### rates of scoring – the odds ratio method and the Poisson distribution

this was motivated by how to estimate expected goals scored in the recent World Cup, based on runsgoals-scored and runsgoals-allowed rates versus average competition. In other words, when Germany (great offense, great defense) plays Brazil (great offense, great defense), how do you estimate the number of goals each team will score?

Suppose the scoring distribution is a Poisson distribution (that’s not entirely true, but it’s a useful approximation for this exercise), and the rate of scoring per unit time is $r$. Then, over an interval of time $\Delta t$, the probability to get n scores will be,

$P(n|r) = \frac{(r \Delta t)^n e^{-r \Delta t}}{n!}$

Now, consider a team with scoring rate per unit time $r_1$, playing a team allowing a scoring rate per unit time of $r_2$, when playing in an environment with a overall scoring rate of $r_a$. If the time interval $\Delta t$ is small enough then there are only two possibilities, n=0 or n=1. Then the probability for one score in the interval $\Delta t$ will be,

$\mathrm{prob} = x/(1+x) \\ x = (1-e^{-r_1 \Delta t})/e^{-r_1 \Delta t} \times (1-e^{-r_2 \Delta t})/e^{-r_2 \Delta t} \times e^{-r_a \Delta t}/(1-e^{-r_a \Delta t})$

In other words team 1 scores zero times with probability $e^{-r_1 \Delta t}$ and one times with probability $1-e^{-r_1 \Delta t}$. Similarly for team 2 and for the environmental average, and I have applied the odds-ratio method to get the probability for one score in an interval $\Delta t$ when team 1 faces team 2.

Since I am taking the limit when $\Delta t$ gets small, I can expand this to first order in $\Delta t$, which gives me

$\mathrm{prob} = \frac{r_1 r_2}{r_a} \Delta t = \frac{r_1}{r_a} \frac{r_2}{r_a} r_a \Delta t$

The Poisson distribution comes about from a binomial distribution where the probability in any trial is small and the number of trials is large in such a way that the product remains finite.

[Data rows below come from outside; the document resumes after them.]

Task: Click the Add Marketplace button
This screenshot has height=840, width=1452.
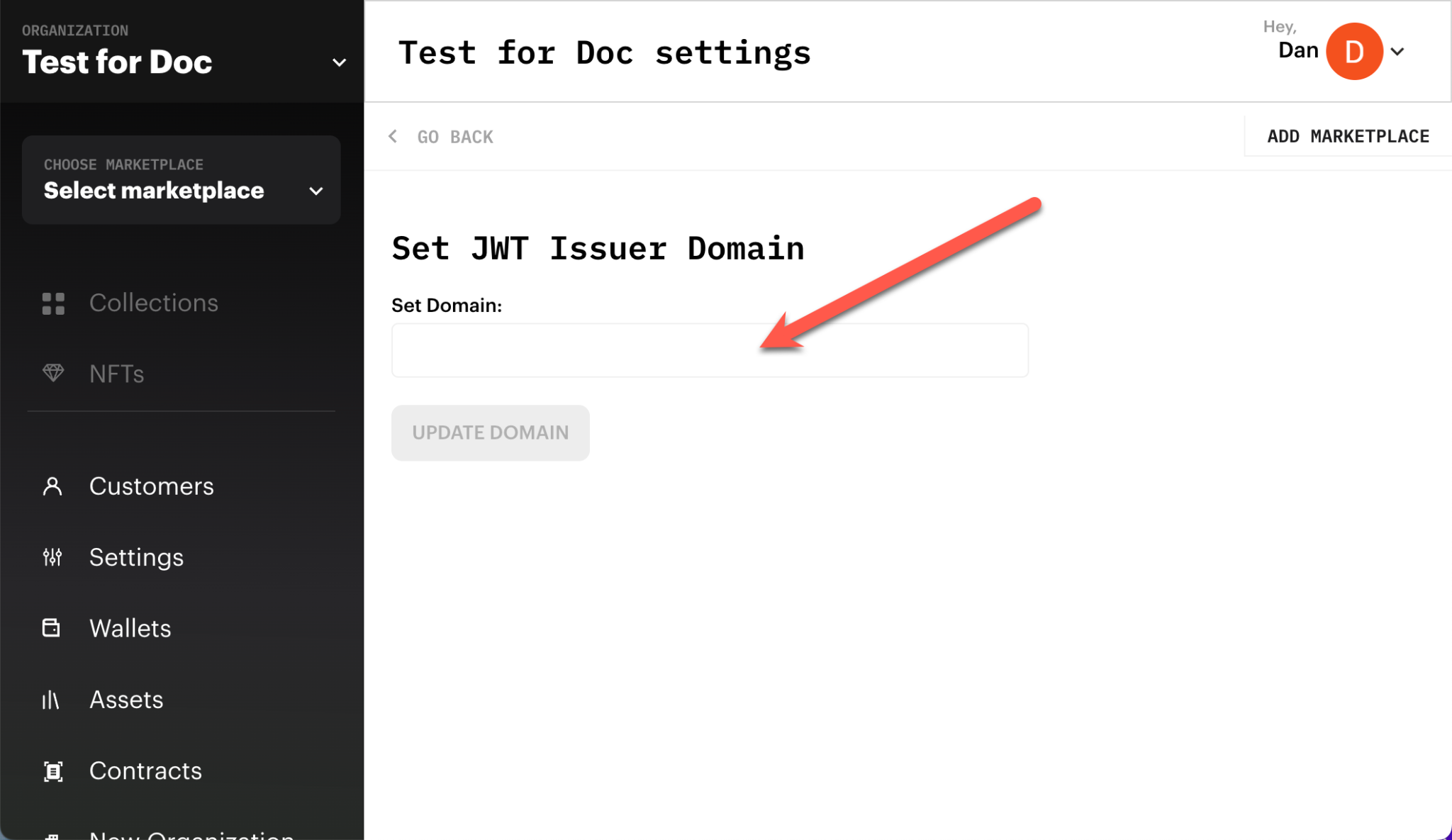Action: click(x=1348, y=136)
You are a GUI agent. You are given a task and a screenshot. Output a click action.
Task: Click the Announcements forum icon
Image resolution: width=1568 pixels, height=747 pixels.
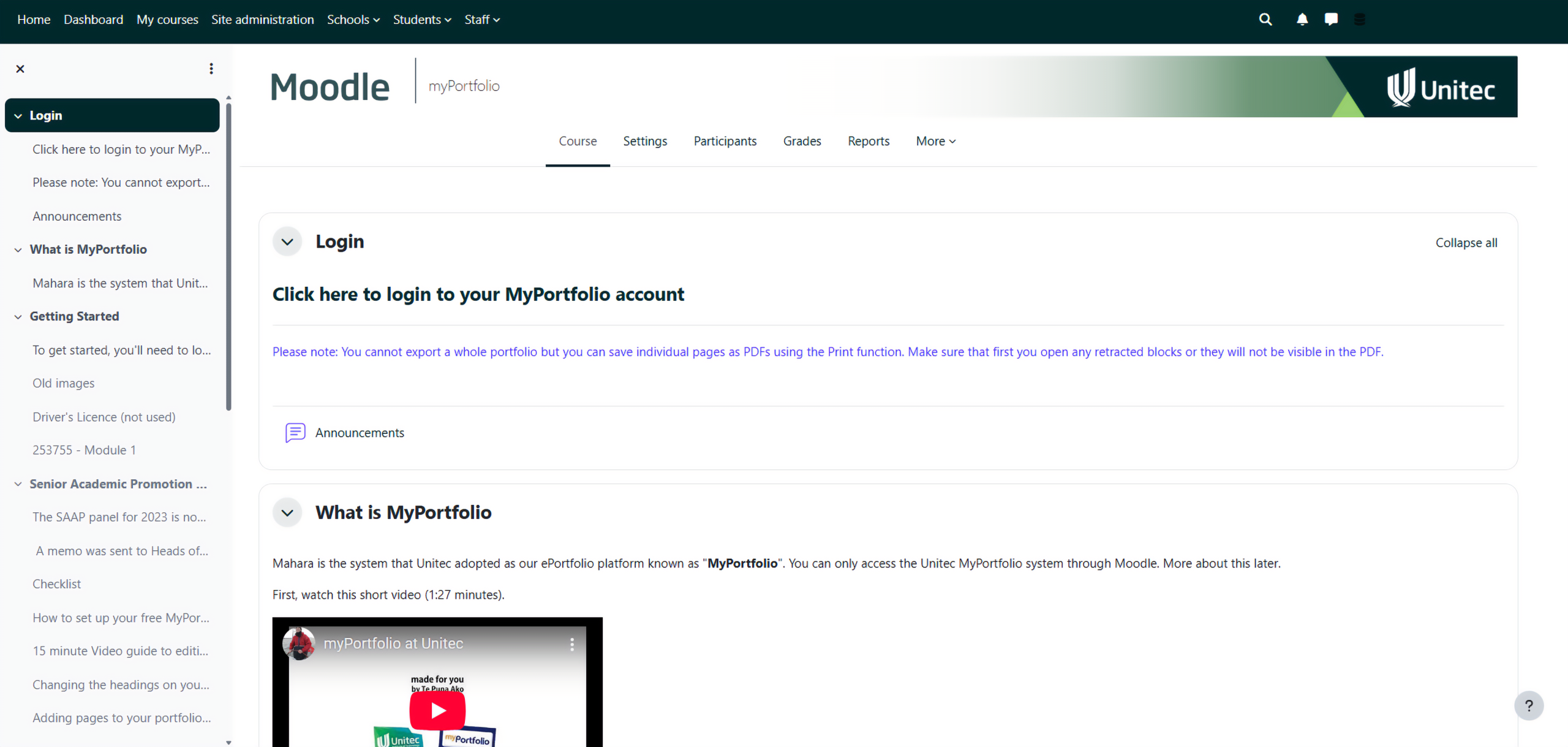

This is the case here, so the resulting distribution would be a Poisson distribution with the new scoring rate per unit time, $\frac{r_1}{r_a} \frac{r_2}{r_a} r_a$, or in other words if team 1 scores at n times league average, and team 2 gives up scores at m times league average, then when they face each other team 1 will score at a rate $n \times m \times \mathrm{avg}$.